In general, there are high hopes that this effort will succeed, and Sen. Marco Rubio (R-Fla.) has done yeoman's work, trading on his credibility with right-wing pundits in an effort to marshal, if not their support, at least some benefit of the doubt. But if you're Obama, you've seen what various "Gangs of [X]" have been historically able to do, and you start developing a back-up plan. And once word got out that the White House was working on such a back-up plan, a wild freakout ensued. Rubio got his back up, called the leaked draft of what the White House was working on "half-baked" and warned that it would be "dead on arrival" if it came to Congress. There were hurt feelings and complaints that the president was undermining the Gang's process.

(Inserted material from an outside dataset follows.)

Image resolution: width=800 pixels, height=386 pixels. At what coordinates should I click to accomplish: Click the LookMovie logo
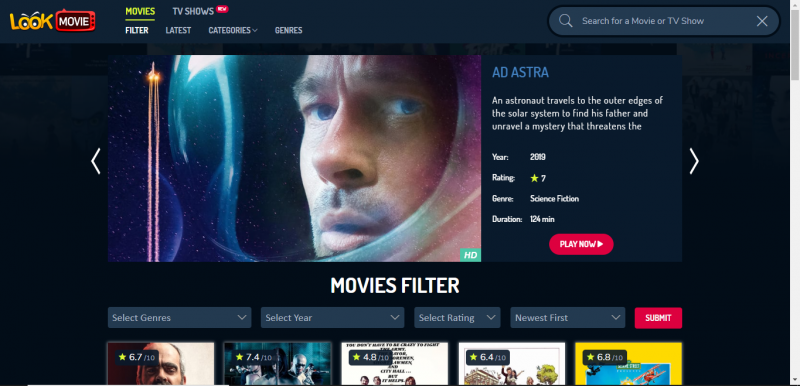(53, 21)
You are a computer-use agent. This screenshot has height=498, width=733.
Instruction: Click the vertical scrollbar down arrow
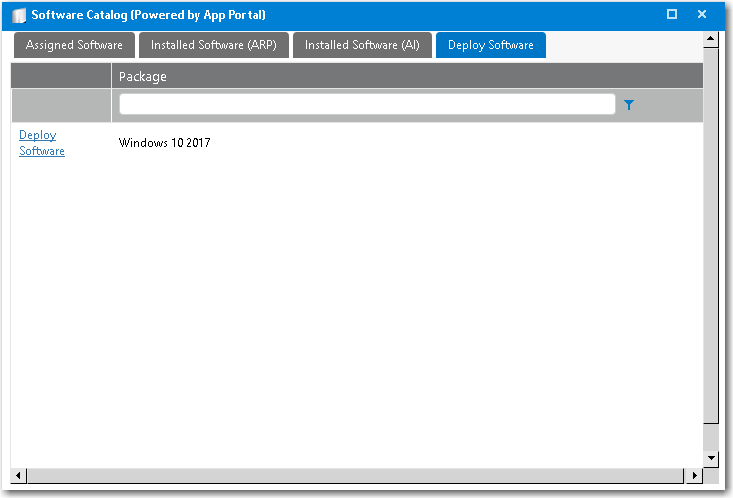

But the point was that history teaches us that Congress has lately been the brilliant ally of its own demise, perfectly capable of undermining its own work. (And the simple fact that Sen. Lindsey Graham (R-S.C.), devoted scuttler of deals great and small, was part of the Gang was reason enough to guard against the eventuality of failure.) The good news is that after several days of complaining, replete with Sunday morning spleen-venting, everyone got sorted out. Rifts were mended, compliments extended, and the kingdom was peaceable once more. But why fly off the handle in the first place? So what if the president's got his own plan brewing? Tend to your knitting, get your work done, and make the White House's effort a moot point.

This immigration reform flare-up is of a piece with so many other pointless Beltway contretemps. If the president isn't involved in the process of legislative negotiating, then he's failing to lead. The moment he gets involved, he's mucking up the legislative negotiating. And if he's particularly insistent on doing something, then he's trying to "cram __________ down the American people's throats." How is the president supposed to proceed?

All that shouting may do wonders for maintaining tribal bravado, but it's a thoroughly unproductive expense of spirit and a waste of shame. But these ticky-tack debates, elevated to melodramatic levels of high-dudgeon, have become the default setting. Get the stink of some contentious, trivial matter into their nostrils and suddenly everyone's enjoined in a rabid fracas.

So we continue to have angry garble-spats over Susan Rice's Benghazi ancient Sunday-show talking points. Along with histrionic feuds over who's working on what immigration deal. And finally, a massive caterwaul over establishing the correct origin story of the sequester -- when everyone with a newspaper and a fourth-grade education knows damned well how it came to be. And by the way, don't you guys keep saying that it's going to be the death of all things? If that's true, shut up and follow the advice of Kenan Thompson's "Oscar Rogers" character:

Look, I understand. History is written by the winners, and it's good to have your story in place. But I've been watching these processes drag on for years now, and I got news for you, lawmakers. Y'all aint won nothing in a good long time. So stop the tacky spats and the attempts to rewrite history, and get back to work.